Inspection devices, e.g. “pigs”, are used in all business areas. They are developed and manufactured in-house. According to the company, their vertical range of manufacture is between 85 and 90 percent.

The large amounts of data collected during inspections are processed, analyzed, and made available to customers for decision-making purposes. The services include inspection, diagnosis and the development of programs for maintenance and repair planning as well as for the integrity of technical equipment and systems.

=== Locations ===
According to its own information, the group has over 40 locations in North, Central, and South America, Europe, Asia, and Australia, it operates in more than 110 countries.

== Miscellaneous ==
=== Educational Activities ===
ROSEN Group is very active in the STEM area to provide advancement for children, youth, and university students. Since 1995, the company has been endowing the Advancement Award for Physics (Förderpreis Physik) of the University of Osnabrück. Together with other companies from the Emsland region, ROSEN Group supports university students through the Emsland Scholarship (Emslandstipendium). In addition, ROSEN Group is also one of the patrons of the German national scholarship (Deutschlandstipendium).

To support its international employees and their children, ROSEN Group established a bilingual inhouse daycare (ROKIDS) in Lingen in 2007, the first of its kind in the Emsland district. In the fall of 2015, ROSEN Group's bilingual elementary school (ROBIGS) opened its doors in Lingen. An extracurricular program for school children and youth was established in early 2016 (ROYOUTH). The daycare, elementary school, and extracurricular program have since been organized under a separate subsidiary.

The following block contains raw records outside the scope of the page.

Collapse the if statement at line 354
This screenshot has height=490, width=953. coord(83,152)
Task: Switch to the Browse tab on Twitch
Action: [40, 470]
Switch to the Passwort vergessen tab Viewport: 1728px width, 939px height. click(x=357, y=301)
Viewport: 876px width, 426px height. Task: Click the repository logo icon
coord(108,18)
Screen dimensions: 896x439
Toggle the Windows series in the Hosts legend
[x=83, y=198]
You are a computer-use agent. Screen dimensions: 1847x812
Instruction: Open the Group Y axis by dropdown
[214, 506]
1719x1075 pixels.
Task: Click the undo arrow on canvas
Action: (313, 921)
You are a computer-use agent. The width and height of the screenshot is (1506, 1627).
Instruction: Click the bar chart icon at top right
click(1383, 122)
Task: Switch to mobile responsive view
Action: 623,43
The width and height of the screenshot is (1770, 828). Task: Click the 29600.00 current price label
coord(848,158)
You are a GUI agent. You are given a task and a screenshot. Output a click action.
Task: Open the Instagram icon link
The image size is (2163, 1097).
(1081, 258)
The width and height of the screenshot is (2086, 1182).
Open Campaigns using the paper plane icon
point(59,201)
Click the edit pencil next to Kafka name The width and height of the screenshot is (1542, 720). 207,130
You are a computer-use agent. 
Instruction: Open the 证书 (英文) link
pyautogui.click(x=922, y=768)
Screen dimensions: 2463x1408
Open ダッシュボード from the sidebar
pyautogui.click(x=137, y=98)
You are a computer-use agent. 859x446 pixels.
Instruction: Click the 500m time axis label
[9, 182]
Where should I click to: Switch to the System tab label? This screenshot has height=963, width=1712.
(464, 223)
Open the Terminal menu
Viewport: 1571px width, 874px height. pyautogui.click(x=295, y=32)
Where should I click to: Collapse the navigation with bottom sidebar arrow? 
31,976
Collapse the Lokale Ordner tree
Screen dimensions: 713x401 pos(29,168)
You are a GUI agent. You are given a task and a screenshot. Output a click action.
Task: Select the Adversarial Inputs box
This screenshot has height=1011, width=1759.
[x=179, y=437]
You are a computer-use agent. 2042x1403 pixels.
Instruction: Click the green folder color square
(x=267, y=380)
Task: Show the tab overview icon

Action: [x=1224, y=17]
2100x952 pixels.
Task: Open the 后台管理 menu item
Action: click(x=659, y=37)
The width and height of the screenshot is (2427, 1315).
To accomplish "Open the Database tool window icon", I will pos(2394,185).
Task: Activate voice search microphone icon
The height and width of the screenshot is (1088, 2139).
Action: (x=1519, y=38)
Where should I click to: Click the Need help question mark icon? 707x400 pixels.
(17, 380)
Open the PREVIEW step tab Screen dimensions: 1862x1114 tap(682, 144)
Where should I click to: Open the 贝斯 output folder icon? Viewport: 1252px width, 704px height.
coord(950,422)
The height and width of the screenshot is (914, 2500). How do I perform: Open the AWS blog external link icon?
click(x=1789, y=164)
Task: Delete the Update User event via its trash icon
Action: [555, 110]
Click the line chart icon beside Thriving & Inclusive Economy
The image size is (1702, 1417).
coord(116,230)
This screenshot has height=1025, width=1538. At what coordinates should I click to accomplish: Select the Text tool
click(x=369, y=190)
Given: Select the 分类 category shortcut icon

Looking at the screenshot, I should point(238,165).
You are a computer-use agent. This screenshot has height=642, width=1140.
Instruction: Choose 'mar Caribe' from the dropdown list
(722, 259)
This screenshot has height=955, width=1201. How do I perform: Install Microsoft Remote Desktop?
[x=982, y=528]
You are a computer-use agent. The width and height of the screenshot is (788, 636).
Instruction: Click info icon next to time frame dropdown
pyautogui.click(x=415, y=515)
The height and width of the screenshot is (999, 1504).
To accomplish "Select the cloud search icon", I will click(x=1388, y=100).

=== International Awards ===
In 2015, ROSEN Group won the Global Pipeline Award presented by the Pipeline Division of the American Society of Mechanical Engineers (ASME) for its RoMat PGS service. Novel measuring technology allows the determination of carbon steel line pipes’ yield strength for the first time. Measured yield strength of line pipe is used to determine the pipe grade of every pipeline section referring to technical standard API 5L. In 2017, the Canadian Energy Pipeline Association recognized the company for developing the EMAT pipeline inspection service as an innovation for inspections in the oil and gas industry. In 2025, the ROSEN Group won the Honoris Award from the Consejo Colombiano de Seguridad, a non-profit organization in Colombia that promotes occupational safety and health in the workplace.